Как потом мучилась Жуана, ругая себя за то, что не попросила котенка себе в подарок.


– Почему я его отдала? Почему? – корила она себя. Из-за своих отношений с Тьягу Жуана стала лучше понимать чувства матери. Вот и она страдает точно так же из-за Атилы, и ей становилось очень жалко свою дорогую мамочку.

Атила пропал, и Жанета нигде не могла отыскать его. Квартира, которую он показывал ей как свою, оказалась выставленной на продажу агентством по недвижимости, а никакого другого адреса у Жанеты не было. Когда, пропустил несколько дней из-за того, что никак не могла привести свои нервы в порядок, Жанета вернулась в школу танцев, Жизела сказала, что все у них в порядке, появилось два новых ученика, и они внесли плату вперед, остальные ученики ходят исправно, кроме одного – Атилы, он вдобавок взял из кассы триста реалов и исчез, не вернув долга.
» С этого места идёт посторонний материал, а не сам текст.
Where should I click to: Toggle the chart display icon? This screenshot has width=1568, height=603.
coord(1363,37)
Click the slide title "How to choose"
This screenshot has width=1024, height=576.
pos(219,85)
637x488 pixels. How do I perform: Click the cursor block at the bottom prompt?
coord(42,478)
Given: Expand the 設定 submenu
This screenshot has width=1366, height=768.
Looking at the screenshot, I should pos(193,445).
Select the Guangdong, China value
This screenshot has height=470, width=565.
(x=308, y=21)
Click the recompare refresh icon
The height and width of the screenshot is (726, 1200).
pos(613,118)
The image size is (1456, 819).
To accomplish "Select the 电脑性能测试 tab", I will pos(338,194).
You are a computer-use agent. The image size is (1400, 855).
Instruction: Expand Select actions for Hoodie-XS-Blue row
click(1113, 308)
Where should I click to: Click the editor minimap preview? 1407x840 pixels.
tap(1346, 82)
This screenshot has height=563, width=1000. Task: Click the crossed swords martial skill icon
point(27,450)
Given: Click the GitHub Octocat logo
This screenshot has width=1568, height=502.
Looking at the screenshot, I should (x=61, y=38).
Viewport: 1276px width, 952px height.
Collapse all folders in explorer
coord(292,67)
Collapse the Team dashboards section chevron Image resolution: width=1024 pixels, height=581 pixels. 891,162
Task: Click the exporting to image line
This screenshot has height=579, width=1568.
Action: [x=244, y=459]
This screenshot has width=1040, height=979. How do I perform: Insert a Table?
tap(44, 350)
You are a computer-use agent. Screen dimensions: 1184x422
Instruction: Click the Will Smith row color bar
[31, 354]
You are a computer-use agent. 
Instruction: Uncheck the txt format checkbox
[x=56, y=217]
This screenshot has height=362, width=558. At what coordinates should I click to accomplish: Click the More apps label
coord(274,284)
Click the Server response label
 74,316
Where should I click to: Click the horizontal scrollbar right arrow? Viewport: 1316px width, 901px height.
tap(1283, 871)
– Этот долг я ему простила, – устало сказала Жанета и, надев на лицо дежурную улыбку, пошла заниматься.

Она кружилась как заведенная, стараясь усталостью отогнать от себя неотвязные мысли, а мысли были об одном: где разыскать Атилу? Жанета думала, что он уже нашел себе другую, смотрит ей в глаза, говорит ласковые слова, ласкает, и от одного этого ей хотелось горько плакать.

Неизвестно, стало ли бы ей легче, если бы она увидела, как несчастный Атила сидит у стойки бара и опрокидывает один стакан за другим, не в силах справиться со свалившимся на него несчастьем – он не притворялся, не лгал, когда говорил слова любви Жанете, он, в самом деле, любил ее. Любовь, наконец, поймала в ловушку того, кто так долго и безнаказанно пользовался ею в корыстных целях. Для обманщика настал наконец час расплаты, и он был вдвойне горек, потому что не оставлял ему никаких надежд.